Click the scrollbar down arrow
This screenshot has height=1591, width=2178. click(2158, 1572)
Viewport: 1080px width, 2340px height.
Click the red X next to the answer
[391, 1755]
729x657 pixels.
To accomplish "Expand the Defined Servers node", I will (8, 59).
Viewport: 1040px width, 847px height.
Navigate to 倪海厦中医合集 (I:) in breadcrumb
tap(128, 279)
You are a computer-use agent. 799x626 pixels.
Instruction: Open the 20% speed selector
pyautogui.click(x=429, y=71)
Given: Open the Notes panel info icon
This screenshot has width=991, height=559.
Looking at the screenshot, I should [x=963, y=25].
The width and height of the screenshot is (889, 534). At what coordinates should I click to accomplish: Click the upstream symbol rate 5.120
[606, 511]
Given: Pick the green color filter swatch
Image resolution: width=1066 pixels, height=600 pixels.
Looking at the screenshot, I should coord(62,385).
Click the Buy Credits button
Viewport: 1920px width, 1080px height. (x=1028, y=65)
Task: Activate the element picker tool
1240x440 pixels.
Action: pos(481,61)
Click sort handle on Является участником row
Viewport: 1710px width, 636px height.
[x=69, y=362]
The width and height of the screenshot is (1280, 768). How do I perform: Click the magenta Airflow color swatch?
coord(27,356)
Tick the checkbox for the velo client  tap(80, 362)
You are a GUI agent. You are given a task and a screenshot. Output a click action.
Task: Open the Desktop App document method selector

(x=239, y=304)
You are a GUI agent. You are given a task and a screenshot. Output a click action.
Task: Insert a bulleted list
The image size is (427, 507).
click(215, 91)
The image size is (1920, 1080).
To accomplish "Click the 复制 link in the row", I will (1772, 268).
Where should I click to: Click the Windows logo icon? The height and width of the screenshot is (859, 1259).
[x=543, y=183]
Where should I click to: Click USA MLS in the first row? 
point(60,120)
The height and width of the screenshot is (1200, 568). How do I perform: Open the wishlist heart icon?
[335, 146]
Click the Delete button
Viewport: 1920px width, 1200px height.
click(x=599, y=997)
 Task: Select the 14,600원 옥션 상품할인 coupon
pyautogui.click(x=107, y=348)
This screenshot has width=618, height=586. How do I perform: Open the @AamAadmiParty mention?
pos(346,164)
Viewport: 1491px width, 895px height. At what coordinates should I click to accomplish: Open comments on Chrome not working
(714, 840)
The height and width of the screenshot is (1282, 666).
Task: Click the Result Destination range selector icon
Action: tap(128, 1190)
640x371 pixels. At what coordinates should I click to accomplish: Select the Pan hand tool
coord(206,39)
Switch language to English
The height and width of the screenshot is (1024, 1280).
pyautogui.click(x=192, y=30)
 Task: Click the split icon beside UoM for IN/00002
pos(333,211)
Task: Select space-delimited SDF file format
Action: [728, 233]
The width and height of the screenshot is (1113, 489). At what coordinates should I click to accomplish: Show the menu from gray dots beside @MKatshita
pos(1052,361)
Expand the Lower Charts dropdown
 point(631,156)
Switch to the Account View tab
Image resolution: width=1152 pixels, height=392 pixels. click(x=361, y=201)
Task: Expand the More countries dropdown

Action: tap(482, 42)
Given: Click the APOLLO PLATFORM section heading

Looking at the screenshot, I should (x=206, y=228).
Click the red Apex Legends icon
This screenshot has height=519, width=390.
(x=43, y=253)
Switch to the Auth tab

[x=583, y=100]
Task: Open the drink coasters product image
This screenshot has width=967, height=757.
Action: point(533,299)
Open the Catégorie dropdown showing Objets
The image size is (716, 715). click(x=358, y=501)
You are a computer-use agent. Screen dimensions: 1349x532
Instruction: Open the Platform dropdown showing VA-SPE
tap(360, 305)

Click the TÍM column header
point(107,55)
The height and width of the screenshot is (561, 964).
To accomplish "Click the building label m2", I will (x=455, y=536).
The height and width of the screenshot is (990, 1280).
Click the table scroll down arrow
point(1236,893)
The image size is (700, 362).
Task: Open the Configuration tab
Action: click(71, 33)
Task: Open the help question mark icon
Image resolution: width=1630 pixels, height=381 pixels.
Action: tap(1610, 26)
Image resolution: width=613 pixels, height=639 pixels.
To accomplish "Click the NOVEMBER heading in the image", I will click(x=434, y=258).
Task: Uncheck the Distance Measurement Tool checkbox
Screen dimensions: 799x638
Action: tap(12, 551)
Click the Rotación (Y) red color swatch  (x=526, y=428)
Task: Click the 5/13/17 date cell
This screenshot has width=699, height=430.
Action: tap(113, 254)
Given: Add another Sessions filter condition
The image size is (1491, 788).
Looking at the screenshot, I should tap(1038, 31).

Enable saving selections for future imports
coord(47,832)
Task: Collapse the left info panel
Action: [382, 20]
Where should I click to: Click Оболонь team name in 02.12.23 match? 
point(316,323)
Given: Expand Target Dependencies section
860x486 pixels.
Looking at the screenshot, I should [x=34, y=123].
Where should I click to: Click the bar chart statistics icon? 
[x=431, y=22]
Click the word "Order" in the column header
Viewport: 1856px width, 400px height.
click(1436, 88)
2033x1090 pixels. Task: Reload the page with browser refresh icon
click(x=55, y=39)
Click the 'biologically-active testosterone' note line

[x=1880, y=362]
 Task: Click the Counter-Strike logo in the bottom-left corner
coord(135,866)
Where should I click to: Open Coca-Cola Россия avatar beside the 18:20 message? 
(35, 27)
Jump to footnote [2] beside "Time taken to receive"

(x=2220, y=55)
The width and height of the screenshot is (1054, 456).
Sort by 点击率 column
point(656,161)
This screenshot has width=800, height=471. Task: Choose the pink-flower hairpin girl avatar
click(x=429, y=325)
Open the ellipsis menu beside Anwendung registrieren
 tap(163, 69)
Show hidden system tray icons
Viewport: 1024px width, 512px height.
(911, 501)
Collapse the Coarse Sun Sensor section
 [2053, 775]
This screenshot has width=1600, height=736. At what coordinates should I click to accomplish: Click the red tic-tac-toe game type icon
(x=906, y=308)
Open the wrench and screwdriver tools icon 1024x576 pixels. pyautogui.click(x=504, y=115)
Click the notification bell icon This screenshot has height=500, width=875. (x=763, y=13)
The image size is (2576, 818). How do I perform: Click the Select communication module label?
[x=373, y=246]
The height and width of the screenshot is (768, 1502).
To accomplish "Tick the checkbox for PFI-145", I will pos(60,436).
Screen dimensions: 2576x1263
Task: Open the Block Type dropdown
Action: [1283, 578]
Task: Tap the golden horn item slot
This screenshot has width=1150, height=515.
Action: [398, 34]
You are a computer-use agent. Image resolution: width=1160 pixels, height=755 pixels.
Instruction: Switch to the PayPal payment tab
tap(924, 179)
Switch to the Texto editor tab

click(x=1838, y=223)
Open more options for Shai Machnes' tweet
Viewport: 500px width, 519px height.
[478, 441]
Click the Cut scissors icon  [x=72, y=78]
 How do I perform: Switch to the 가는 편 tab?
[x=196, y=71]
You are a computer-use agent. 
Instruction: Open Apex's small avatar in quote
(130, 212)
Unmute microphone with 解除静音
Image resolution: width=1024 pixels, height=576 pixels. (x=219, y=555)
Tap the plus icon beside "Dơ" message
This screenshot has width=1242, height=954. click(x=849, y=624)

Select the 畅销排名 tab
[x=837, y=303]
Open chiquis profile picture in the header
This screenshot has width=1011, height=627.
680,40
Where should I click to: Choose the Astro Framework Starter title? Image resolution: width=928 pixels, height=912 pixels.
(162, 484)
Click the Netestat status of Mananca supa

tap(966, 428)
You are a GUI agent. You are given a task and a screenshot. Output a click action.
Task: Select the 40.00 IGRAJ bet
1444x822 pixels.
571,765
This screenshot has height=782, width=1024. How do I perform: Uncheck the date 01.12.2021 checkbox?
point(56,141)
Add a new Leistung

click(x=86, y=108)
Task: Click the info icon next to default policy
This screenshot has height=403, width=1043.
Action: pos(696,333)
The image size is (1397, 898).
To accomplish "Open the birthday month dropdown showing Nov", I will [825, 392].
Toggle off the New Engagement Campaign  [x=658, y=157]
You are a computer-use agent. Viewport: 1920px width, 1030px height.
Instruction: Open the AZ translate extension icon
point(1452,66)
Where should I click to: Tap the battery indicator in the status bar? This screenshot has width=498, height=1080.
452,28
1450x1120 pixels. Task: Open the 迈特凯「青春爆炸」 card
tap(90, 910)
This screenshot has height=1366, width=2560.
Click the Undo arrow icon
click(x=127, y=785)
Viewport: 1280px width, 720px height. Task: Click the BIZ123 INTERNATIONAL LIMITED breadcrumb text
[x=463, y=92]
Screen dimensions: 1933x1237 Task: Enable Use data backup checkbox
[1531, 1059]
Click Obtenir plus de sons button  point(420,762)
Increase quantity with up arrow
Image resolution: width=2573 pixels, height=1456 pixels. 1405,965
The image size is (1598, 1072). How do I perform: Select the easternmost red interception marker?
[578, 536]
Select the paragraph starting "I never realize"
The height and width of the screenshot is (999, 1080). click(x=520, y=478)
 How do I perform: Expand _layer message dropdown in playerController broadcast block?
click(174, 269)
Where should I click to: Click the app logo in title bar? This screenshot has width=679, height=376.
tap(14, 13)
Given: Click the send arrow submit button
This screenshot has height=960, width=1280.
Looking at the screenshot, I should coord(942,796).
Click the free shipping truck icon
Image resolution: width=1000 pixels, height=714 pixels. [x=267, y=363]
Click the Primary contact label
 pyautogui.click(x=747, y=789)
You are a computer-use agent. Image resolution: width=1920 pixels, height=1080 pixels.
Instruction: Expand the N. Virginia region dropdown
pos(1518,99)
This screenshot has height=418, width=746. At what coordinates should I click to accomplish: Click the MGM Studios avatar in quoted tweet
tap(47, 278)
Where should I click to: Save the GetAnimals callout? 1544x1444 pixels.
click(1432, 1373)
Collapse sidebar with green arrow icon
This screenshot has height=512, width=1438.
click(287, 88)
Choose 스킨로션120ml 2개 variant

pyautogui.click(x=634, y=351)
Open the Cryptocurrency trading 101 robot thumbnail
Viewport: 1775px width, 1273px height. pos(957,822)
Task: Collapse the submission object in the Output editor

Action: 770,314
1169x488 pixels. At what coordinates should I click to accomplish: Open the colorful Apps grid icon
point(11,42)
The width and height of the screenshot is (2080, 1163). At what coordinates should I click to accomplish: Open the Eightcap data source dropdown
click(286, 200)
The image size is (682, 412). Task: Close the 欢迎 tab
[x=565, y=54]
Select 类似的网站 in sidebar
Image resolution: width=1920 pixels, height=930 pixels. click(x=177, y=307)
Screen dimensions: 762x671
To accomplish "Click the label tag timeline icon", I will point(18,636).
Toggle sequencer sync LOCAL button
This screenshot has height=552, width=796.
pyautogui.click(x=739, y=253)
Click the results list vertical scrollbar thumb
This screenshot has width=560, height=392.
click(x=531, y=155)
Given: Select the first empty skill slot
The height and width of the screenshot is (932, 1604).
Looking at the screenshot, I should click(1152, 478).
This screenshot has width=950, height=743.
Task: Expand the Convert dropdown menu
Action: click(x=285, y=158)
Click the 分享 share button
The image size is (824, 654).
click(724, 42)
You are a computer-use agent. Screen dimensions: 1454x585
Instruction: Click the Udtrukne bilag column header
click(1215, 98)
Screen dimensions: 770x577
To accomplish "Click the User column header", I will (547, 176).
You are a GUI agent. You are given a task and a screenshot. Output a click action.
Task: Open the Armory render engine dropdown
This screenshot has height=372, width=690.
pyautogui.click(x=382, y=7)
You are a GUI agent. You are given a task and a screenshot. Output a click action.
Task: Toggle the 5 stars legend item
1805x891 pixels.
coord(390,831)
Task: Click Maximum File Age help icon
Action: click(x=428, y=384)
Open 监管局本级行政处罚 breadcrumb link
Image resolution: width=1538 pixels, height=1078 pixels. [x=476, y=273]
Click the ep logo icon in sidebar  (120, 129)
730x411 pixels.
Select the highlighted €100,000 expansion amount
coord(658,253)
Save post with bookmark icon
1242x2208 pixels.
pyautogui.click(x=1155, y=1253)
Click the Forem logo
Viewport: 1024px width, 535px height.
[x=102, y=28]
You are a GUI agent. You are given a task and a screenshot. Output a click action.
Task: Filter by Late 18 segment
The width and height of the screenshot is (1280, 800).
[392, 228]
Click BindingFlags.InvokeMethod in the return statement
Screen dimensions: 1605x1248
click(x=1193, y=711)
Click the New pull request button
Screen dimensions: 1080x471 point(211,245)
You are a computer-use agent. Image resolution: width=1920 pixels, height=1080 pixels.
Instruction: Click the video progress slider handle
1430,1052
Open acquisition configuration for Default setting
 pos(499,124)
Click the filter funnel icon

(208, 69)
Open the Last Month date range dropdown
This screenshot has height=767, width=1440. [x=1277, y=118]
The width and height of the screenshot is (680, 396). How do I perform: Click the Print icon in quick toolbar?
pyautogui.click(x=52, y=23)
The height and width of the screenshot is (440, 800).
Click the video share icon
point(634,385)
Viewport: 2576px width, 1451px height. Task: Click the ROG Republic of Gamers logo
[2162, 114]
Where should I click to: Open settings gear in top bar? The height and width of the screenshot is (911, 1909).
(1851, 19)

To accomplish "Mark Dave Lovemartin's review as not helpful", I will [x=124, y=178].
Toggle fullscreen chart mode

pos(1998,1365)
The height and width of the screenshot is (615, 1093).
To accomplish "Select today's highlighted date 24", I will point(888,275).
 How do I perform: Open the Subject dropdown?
#####
Return, without any change, the lines from the line with "Toggle sequencer sync LOCAL button" to the line with "Image resolution: width=1538", including both of those lines.

Toggle sequencer sync LOCAL button
This screenshot has height=552, width=796.
pyautogui.click(x=739, y=253)
Click the results list vertical scrollbar thumb
This screenshot has width=560, height=392.
click(x=531, y=155)
Given: Select the first empty skill slot
The height and width of the screenshot is (932, 1604).
Looking at the screenshot, I should click(1152, 478).
This screenshot has width=950, height=743.
Task: Expand the Convert dropdown menu
Action: click(x=285, y=158)
Click the 分享 share button
The image size is (824, 654).
click(724, 42)
You are a computer-use agent. Screen dimensions: 1454x585
Instruction: Click the Udtrukne bilag column header
click(1215, 98)
Screen dimensions: 770x577
To accomplish "Click the User column header", I will (547, 176).
You are a GUI agent. You are given a task and a screenshot. Output a click action.
Task: Open the Armory render engine dropdown
This screenshot has height=372, width=690.
pyautogui.click(x=382, y=7)
You are a GUI agent. You are given a task and a screenshot. Output a click action.
Task: Toggle the 5 stars legend item
1805x891 pixels.
coord(390,831)
Task: Click Maximum File Age help icon
Action: click(x=428, y=384)
Open 监管局本级行政处罚 breadcrumb link
Image resolution: width=1538 pixels, height=1078 pixels. [x=476, y=273]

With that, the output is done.